With mild weather in and around Park City this February, the fly fishing on our two most popular tailwaters, the Provo and Weber Rivers, has been outstanding. There has been an increase of people on the water since the skiing and other winter activities are a little short on snow. This is also the time of year that people start looking forward to spring and getting outside.
The lower Provo River is running at 100 cfs and the middle Provo at 150 cfs. This is normal for this time of year. Both the lower and middle are fishing well with small bugs. When I say small I am talking about size 22 – 28. My go-to dry fly pattern for right now has been a Sprout Midge in gray and the Sprout BWO. Dry dropper combos with other midge and small mayflies work well when there are trout keyed on micro bugs.
If you are heading to the Provo make sure you keep it small and pay attention to the reaction of the fish that you can see when throwing dries. Did the fish look? Refuse? Chase? Or just totally ignore your fly? Watch the rise forms and try to determine if they are feeding under the surface, the waterline, or on top and then adjust the flies you are using once you are sure you have a good drift. Watch that little indicator on your dry fly in relation to the flies and foam on the water. This gives you a visual indication of what is happening.
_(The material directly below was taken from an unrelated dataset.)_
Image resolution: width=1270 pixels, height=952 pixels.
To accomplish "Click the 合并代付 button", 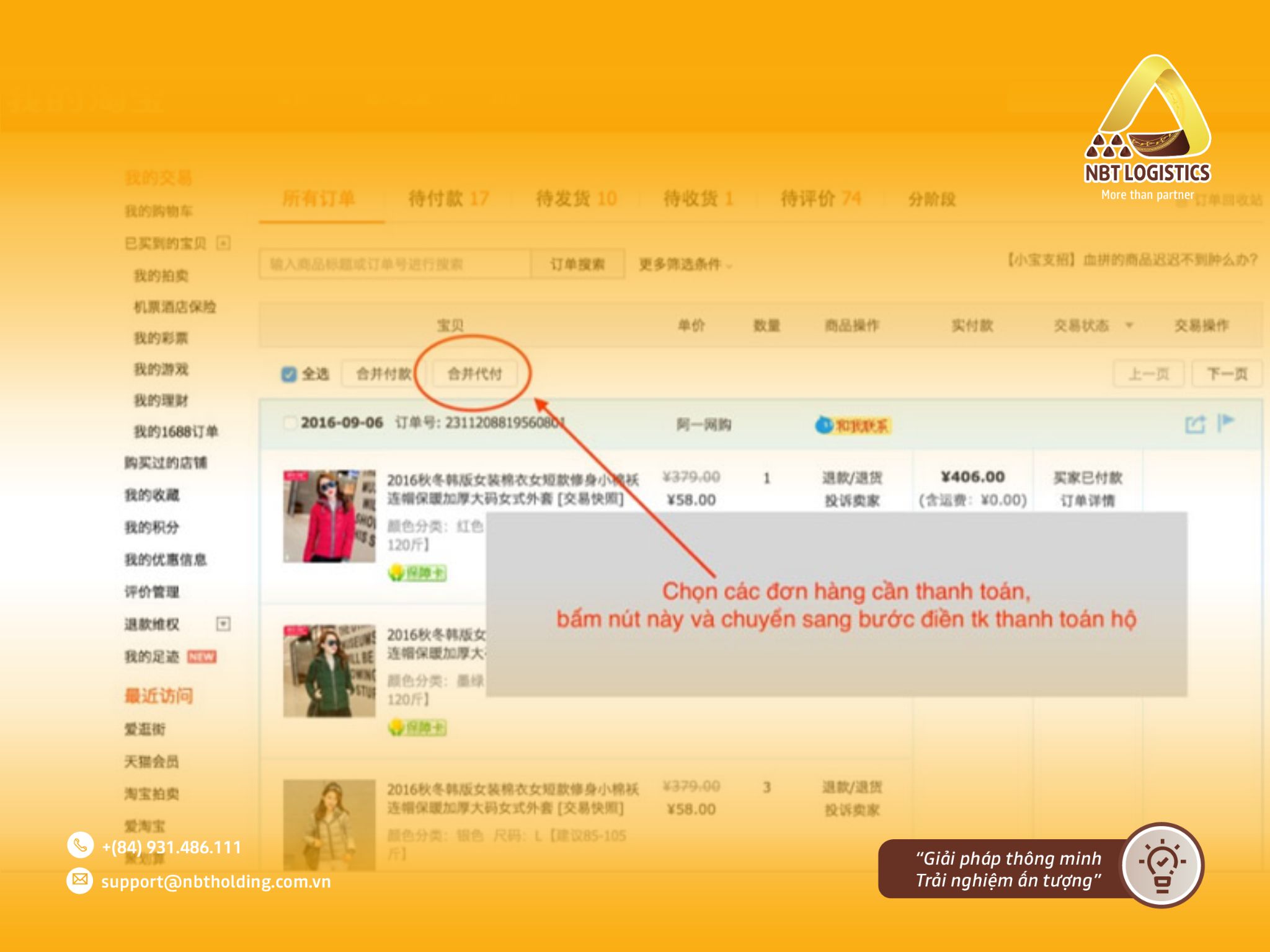I will tap(474, 374).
There is a lot of construction on the middle Weber River right now. Irrigation pipes are being run across the river in some spots and this is producing some murky waters. Fish are feeding primarily sub-surface, with some sporadic rises throughout the day and increasing in the evening as the shadows extend over the water. The lower water level contributes to spooky fish.
I have been fishing nymphs on an inline rig opposed to a bounce rig in order to fish the lighter water flow and spook less fish. The fish are concentrated in some of the larger pools, so hooking up a splashy, jumping trout can put the rest of the fish on edge.
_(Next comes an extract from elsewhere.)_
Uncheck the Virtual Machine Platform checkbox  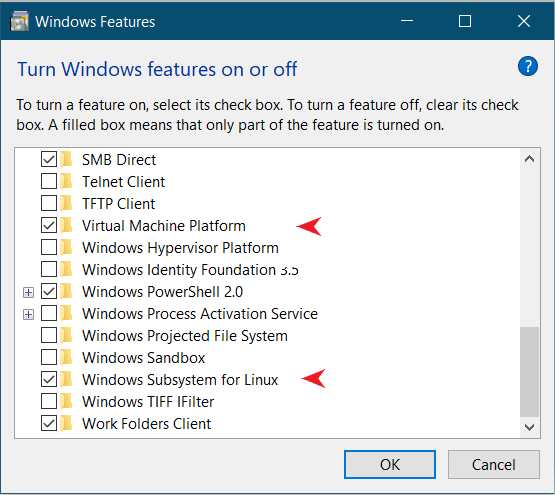(49, 225)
My searching nymph for the Weber is the prince nymph (un-weighted); if in doubt give this pattern a try. Scuds and sow bugs are a constant menu item in this river as well. I had a great time fishing back to my starting point with streamers. Fish were actively chasing and made for some exciting takes. Gold and brown buggers and Dirty Hippies both produced fish.
Small Fly and Light Tippet Hacks
Fishing bugs this small can be difficult for some anglers to not only tie on, but also to see on the water. I suggest using a bigger dry as an indicator fly or tie on a small piece of indicator yarn. I do this by tying a double surgeon’s loop in my leader about 18 inches from my fly. Keep the knot further up the tapered leader or on a heavier section of tippet. For those who use the New Zealand system, the plastic sleeve works great too.
Another quick fix for being able to see small flies on the water’s surface are the pinch-on indicators. When fishing these tiny flies 7x and 6x tippet is the go-to size and fishing with a slower action or lighter rod helps protect the light tippet during the fight.
Private Property Etiquette
The Weber River has some great public access and a lot of private areas. Make sure you know where you are on the river and ask landowners for permission if you want to fish private spots. Written permission is not as hard to get as you think and opens up a lot of water.
Most of these landowners have been burned in the past by people leaving trash, opening gates and cutting fences, but if you stop and let them know you will respect their property most are happy to allow access. The key with building relationships with landowners is following up afterwards and telling them how you did with a heartfelt “Thank you!”
If you are looking to take advantage of the weather and get out on the water before the cold temps and snows hit again, now is the time.